---------- Data provided

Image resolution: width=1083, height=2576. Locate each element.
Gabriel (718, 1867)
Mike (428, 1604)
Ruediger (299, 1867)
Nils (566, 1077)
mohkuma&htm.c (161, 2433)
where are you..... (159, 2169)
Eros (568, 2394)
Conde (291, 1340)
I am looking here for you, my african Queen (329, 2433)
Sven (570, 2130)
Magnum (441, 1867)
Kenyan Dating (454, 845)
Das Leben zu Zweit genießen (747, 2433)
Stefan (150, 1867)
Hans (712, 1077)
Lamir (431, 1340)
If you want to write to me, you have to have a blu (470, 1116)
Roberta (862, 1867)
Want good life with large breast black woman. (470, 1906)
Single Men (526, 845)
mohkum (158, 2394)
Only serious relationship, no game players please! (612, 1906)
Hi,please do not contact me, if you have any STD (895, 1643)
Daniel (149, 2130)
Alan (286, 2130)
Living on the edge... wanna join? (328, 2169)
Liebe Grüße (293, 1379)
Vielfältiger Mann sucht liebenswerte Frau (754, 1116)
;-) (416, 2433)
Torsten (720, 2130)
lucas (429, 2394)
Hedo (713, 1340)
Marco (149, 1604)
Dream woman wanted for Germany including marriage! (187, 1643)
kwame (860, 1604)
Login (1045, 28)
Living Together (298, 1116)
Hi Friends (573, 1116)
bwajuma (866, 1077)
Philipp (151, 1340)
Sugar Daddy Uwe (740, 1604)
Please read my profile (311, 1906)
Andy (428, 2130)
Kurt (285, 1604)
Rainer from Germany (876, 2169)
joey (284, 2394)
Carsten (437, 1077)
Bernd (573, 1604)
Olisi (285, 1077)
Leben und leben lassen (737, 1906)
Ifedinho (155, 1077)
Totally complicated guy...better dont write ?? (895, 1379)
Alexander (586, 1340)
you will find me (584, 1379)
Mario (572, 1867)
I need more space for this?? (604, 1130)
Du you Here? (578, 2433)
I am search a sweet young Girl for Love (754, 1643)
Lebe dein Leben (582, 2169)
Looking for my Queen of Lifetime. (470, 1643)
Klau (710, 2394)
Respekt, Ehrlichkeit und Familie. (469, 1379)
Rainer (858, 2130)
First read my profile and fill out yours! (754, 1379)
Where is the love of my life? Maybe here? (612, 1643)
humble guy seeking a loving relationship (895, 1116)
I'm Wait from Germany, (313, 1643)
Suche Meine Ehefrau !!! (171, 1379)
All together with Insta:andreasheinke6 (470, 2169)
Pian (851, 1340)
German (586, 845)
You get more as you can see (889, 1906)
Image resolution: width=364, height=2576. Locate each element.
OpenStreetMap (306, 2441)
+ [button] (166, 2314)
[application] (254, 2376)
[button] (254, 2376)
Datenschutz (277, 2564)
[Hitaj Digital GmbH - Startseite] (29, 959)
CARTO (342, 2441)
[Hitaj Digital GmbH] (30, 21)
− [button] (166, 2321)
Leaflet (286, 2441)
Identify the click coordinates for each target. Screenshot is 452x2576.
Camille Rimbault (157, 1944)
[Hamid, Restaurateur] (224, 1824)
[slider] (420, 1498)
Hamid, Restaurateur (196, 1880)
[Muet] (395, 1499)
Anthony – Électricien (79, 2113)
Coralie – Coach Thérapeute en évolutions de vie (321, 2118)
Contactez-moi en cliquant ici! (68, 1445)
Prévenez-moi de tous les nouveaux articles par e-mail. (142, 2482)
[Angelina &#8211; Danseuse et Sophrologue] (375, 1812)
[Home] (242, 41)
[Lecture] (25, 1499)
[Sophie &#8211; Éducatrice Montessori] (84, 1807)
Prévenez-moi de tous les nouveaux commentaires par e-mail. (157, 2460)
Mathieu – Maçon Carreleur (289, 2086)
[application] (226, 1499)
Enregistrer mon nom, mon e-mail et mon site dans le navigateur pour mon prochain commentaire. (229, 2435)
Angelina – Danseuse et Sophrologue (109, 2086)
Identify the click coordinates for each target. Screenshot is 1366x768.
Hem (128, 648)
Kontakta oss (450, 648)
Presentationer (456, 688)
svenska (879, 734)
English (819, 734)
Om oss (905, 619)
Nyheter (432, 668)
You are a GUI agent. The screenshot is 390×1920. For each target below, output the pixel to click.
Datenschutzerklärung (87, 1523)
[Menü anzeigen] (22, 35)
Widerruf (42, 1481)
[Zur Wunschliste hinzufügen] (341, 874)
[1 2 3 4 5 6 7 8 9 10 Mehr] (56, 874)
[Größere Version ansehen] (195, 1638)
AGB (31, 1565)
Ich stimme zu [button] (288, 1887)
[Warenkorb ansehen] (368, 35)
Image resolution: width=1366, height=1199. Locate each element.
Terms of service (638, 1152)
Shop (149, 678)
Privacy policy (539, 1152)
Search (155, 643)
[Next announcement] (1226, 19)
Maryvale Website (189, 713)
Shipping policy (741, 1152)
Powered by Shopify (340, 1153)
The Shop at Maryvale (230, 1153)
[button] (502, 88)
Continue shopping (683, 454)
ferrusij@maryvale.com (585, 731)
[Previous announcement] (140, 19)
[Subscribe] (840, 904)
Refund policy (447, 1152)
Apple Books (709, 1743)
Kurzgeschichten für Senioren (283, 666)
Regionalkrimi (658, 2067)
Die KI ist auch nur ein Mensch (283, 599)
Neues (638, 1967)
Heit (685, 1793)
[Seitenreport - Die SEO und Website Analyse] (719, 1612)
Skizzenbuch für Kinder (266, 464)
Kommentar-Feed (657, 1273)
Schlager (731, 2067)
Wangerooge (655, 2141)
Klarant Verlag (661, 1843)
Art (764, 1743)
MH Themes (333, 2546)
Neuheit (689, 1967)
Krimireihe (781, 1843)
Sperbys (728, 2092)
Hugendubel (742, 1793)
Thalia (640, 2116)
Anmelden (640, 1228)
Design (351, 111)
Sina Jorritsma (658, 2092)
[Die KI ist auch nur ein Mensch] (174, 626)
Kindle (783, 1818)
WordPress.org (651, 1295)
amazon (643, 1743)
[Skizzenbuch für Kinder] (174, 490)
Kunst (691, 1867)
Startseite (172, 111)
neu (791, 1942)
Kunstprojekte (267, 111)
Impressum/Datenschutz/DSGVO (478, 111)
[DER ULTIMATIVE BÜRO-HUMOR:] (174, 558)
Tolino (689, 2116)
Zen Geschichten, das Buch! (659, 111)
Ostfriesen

--------------------

Task description: Give back the material above without altering a single word.

The answer:
Image resolution: width=1083, height=2576. Locate each element.
Gabriel (718, 1867)
Mike (428, 1604)
Ruediger (299, 1867)
Nils (566, 1077)
mohkuma&htm.c (161, 2433)
where are you..... (159, 2169)
Eros (568, 2394)
Conde (291, 1340)
I am looking here for you, my african Queen (329, 2433)
Sven (570, 2130)
Magnum (441, 1867)
Kenyan Dating (454, 845)
Das Leben zu Zweit genießen (747, 2433)
Stefan (150, 1867)
Hans (712, 1077)
Lamir (431, 1340)
If you want to write to me, you have to have a blu (470, 1116)
Roberta (862, 1867)
Want good life with large breast black woman. (470, 1906)
Single Men (526, 845)
mohkum (158, 2394)
Only serious relationship, no game players please! (612, 1906)
Hi,please do not contact me, if you have any STD (895, 1643)
Daniel (149, 2130)
Alan (286, 2130)
Living on the edge... wanna join? (328, 2169)
Liebe Grüße (293, 1379)
Vielfältiger Mann sucht liebenswerte Frau (754, 1116)
;-) (416, 2433)
Torsten (720, 2130)
lucas (429, 2394)
Hedo (713, 1340)
Marco (149, 1604)
Dream woman wanted for Germany including marriage! (187, 1643)
kwame (860, 1604)
Login (1045, 28)
Living Together (298, 1116)
Hi Friends (573, 1116)
bwajuma (866, 1077)
Philipp (151, 1340)
Sugar Daddy Uwe (740, 1604)
Please read my profile (311, 1906)
Andy (428, 2130)
Kurt (285, 1604)
Rainer from Germany (876, 2169)
joey (284, 2394)
Carsten (437, 1077)
Bernd (573, 1604)
Olisi (285, 1077)
Leben und leben lassen (737, 1906)
Ifedinho (155, 1077)
Totally complicated guy...better dont write ?? (895, 1379)
Alexander (586, 1340)
you will find me (584, 1379)
Mario (572, 1867)
I need more space for this?? (604, 1130)
Du you Here? (578, 2433)
I am search a sweet young Girl for Love (754, 1643)
Lebe dein Leben (582, 2169)
Looking for my Queen of Lifetime. (470, 1643)
Klau (710, 2394)
Respekt, Ehrlichkeit und Familie. (469, 1379)
Rainer (858, 2130)
First read my profile and fill out yours! (754, 1379)
Where is the love of my life? Maybe here? (612, 1643)
humble guy seeking a loving relationship (895, 1116)
I'm Wait from Germany, (313, 1643)
Suche Meine Ehefrau !!! (171, 1379)
All together with Insta:andreasheinke6 (470, 2169)
Pian (851, 1340)
German (586, 845)
You get more as you can see (889, 1906)
Image resolution: width=364, height=2576. Locate each element.
OpenStreetMap (306, 2441)
+ [button] (166, 2314)
[application] (254, 2376)
[button] (254, 2376)
Datenschutz (277, 2564)
[Hitaj Digital GmbH - Startseite] (29, 959)
CARTO (342, 2441)
[Hitaj Digital GmbH] (30, 21)
− [button] (166, 2321)
Leaflet (286, 2441)
Identify the click coordinates for each target. Screenshot is 452x2576.
Camille Rimbault (157, 1944)
[Hamid, Restaurateur] (224, 1824)
[slider] (420, 1498)
Hamid, Restaurateur (196, 1880)
[Muet] (395, 1499)
Anthony – Électricien (79, 2113)
Coralie – Coach Thérapeute en évolutions de vie (321, 2118)
Contactez-moi en cliquant ici! (68, 1445)
Prévenez-moi de tous les nouveaux articles par e-mail. (142, 2482)
[Angelina &#8211; Danseuse et Sophrologue] (375, 1812)
[Home] (242, 41)
[Lecture] (25, 1499)
[Sophie &#8211; Éducatrice Montessori] (84, 1807)
Prévenez-moi de tous les nouveaux commentaires par e-mail. (157, 2460)
Mathieu – Maçon Carreleur (289, 2086)
[application] (226, 1499)
Enregistrer mon nom, mon e-mail et mon site dans le navigateur pour mon prochain commentaire. (229, 2435)
Angelina – Danseuse et Sophrologue (109, 2086)
Identify the click coordinates for each target. Screenshot is 1366x768.
Hem (128, 648)
Kontakta oss (450, 648)
Presentationer (456, 688)
svenska (879, 734)
English (819, 734)
Om oss (905, 619)
Nyheter (432, 668)
You are a GUI agent. The screenshot is 390×1920. For each target below, output the pixel to click.
Datenschutzerklärung (87, 1523)
[Menü anzeigen] (22, 35)
Widerruf (42, 1481)
[Zur Wunschliste hinzufügen] (341, 874)
[1 2 3 4 5 6 7 8 9 10 Mehr] (56, 874)
[Größere Version ansehen] (195, 1638)
AGB (31, 1565)
Ich stimme zu [button] (288, 1887)
[Warenkorb ansehen] (368, 35)
Image resolution: width=1366, height=1199. Locate each element.
Terms of service (638, 1152)
Shop (149, 678)
Privacy policy (539, 1152)
Search (155, 643)
[Next announcement] (1226, 19)
Maryvale Website (189, 713)
Shipping policy (741, 1152)
Powered by Shopify (340, 1153)
The Shop at Maryvale (230, 1153)
[button] (502, 88)
Continue shopping (683, 454)
ferrusij@maryvale.com (585, 731)
[Previous announcement] (140, 19)
[Subscribe] (840, 904)
Refund policy (447, 1152)
Apple Books (709, 1743)
Kurzgeschichten für Senioren (283, 666)
Regionalkrimi (658, 2067)
Die KI ist auch nur ein Mensch (283, 599)
Neues (638, 1967)
Heit (685, 1793)
[Seitenreport - Die SEO und Website Analyse] (719, 1612)
Skizzenbuch für Kinder (266, 464)
Kommentar-Feed (657, 1273)
Schlager (731, 2067)
Wangerooge (655, 2141)
Klarant Verlag (661, 1843)
Art (764, 1743)
MH Themes (333, 2546)
Neuheit (689, 1967)
Krimireihe (781, 1843)
Sperbys (728, 2092)
Hugendubel (742, 1793)
Thalia (640, 2116)
Anmelden (640, 1228)
Design (351, 111)
Sina Jorritsma (658, 2092)
[Die KI ist auch nur ein Mensch] (174, 626)
Kindle (783, 1818)
WordPress.org (651, 1295)
amazon (643, 1743)
[Skizzenbuch für Kinder] (174, 490)
Kunst (691, 1867)
Startseite (172, 111)
neu (791, 1942)
Kunstprojekte (267, 111)
Impressum/Datenschutz/DSGVO (478, 111)
[DER ULTIMATIVE BÜRO-HUMOR:] (174, 558)
Tolino (689, 2116)
Zen Geschichten, das Buch! (659, 111)
Ostfriesen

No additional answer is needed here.